[Goal of the exercise]: Copy every line from the records that holds the word "agent".

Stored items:
========================================

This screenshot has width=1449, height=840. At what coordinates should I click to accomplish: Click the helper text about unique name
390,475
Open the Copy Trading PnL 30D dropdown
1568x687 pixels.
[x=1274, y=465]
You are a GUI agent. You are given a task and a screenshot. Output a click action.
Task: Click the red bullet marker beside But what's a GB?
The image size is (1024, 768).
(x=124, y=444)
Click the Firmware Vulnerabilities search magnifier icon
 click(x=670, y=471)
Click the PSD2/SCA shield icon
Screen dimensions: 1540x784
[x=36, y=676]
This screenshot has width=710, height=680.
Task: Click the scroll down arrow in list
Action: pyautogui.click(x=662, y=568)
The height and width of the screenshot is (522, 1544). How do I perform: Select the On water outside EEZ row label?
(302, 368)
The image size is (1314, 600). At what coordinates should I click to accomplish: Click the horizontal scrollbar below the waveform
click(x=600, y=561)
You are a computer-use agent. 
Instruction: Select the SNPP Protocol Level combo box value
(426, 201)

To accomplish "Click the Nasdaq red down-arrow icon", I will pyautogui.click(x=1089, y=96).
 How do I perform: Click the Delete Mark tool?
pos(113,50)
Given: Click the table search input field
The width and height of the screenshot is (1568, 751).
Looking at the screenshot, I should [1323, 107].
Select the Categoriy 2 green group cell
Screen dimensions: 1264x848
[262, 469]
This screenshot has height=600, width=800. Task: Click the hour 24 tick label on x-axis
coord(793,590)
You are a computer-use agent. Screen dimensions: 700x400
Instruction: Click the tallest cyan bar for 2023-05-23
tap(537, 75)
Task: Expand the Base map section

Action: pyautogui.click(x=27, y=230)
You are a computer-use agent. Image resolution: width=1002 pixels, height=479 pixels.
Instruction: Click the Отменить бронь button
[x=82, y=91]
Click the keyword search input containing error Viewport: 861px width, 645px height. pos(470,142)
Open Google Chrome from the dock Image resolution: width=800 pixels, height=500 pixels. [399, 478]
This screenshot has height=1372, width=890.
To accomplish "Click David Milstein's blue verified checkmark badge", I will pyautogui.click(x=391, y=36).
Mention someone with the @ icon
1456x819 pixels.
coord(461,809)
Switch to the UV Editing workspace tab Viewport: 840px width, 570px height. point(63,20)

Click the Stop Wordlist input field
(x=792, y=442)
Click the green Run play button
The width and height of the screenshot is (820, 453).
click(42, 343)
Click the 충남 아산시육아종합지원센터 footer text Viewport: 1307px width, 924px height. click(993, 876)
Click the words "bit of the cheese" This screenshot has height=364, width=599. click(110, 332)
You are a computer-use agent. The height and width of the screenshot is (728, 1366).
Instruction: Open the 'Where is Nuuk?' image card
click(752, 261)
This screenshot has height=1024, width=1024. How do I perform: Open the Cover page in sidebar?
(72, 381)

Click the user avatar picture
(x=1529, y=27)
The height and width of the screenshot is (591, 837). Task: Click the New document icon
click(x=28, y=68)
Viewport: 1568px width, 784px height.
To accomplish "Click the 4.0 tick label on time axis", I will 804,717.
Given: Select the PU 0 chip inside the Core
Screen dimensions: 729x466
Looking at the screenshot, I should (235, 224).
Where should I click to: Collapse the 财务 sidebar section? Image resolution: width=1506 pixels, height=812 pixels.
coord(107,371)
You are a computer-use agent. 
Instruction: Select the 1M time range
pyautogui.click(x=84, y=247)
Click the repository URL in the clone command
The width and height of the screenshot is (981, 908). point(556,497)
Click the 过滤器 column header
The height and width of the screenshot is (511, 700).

========================================

[The answer]:
You are a GUI agent. You are given a task and a screenshot. Output a click action.
You are a computer-use agent. 
You are a computer-use agent. Screen dimensions: 700x400
You are a computer-use agent. Image resolution: width=1002 pixels, height=479 pixels.
You are a computer-use agent. The height and width of the screenshot is (728, 1366).
You are a computer-use agent. 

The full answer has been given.